Mank was set in the ’30s, around the time that Art Deco was at its peak and the Reverso was born. In homage to the movies of the era, it’s filmed in black-and-white. Costume designer Trish Summerville was the mastermind behind the elaborate clothes from Hollywood’s golden era.
Seyfried didn’t wear the watch on set but muses, “The Reverso can be worn with anything, casual or dressed up.” Her favourite costume was the delicate dress-and-hat ensemble she wore in the scene where Davies visits Mank in Victorville. “That open back was so delicate and special,” she says.
“I loved walking in Marion’s shoes,” she adds. “The gowns and the accessories helped so much to get me into character. The fashion was deliberate and chic. Nothing felt too tight or revealing, which is exactly my speed. “Marion knew exactly who she was and what people needed from her and used that to her advantage.”
Still, comedy is in Seyfried’s soul: “I have a lot of fun with comedy and wish I did more. The challenges in comedy are more fruitful.” She’s talked about wanting to play a musician, combining two of her greatest passions, singing and acting. She also finds joy playing a mother and thinks it would be fun to play a cop someday.

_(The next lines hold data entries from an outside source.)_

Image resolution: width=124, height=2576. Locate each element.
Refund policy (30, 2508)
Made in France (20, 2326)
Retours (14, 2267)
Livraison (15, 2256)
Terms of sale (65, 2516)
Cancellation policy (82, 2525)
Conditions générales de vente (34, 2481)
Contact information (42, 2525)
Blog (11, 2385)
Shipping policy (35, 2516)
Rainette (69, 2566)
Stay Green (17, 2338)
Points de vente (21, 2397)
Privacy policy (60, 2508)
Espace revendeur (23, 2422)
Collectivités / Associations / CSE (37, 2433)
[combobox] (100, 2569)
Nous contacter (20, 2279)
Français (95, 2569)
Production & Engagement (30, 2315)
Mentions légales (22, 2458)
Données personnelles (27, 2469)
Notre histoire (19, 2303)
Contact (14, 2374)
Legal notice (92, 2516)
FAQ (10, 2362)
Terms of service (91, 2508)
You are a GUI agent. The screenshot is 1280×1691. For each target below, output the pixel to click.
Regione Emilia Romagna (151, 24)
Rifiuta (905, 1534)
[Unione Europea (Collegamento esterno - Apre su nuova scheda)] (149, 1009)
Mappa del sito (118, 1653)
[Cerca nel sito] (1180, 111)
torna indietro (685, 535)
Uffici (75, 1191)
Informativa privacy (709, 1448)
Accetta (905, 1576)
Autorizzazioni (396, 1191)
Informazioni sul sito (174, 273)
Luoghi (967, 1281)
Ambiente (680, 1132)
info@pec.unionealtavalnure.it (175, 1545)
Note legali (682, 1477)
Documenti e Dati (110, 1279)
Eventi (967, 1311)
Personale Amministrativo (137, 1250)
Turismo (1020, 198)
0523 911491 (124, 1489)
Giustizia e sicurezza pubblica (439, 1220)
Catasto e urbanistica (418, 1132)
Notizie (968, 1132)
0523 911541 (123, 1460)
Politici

Opportunities are undoubtedly plentiful. Seyfried recently completed filming for A Mouthful of Air and a short film called Birdwatching. She also plays Elizabeth Holmes in the Hulu miniseries The Dropout, which chronicles the rise and fall of the now-defunct health-tech company, Theranos, and is currently in post-production.
With the world still adjusting to the pandemic, however, Seyfried says, “The fewer places I have to travel to, the better. I’m happiest when I know I’m going to be with my kids. And if I’m working, I have to be passionate about the story, the character and the people I’m working with. Life’s too fast.”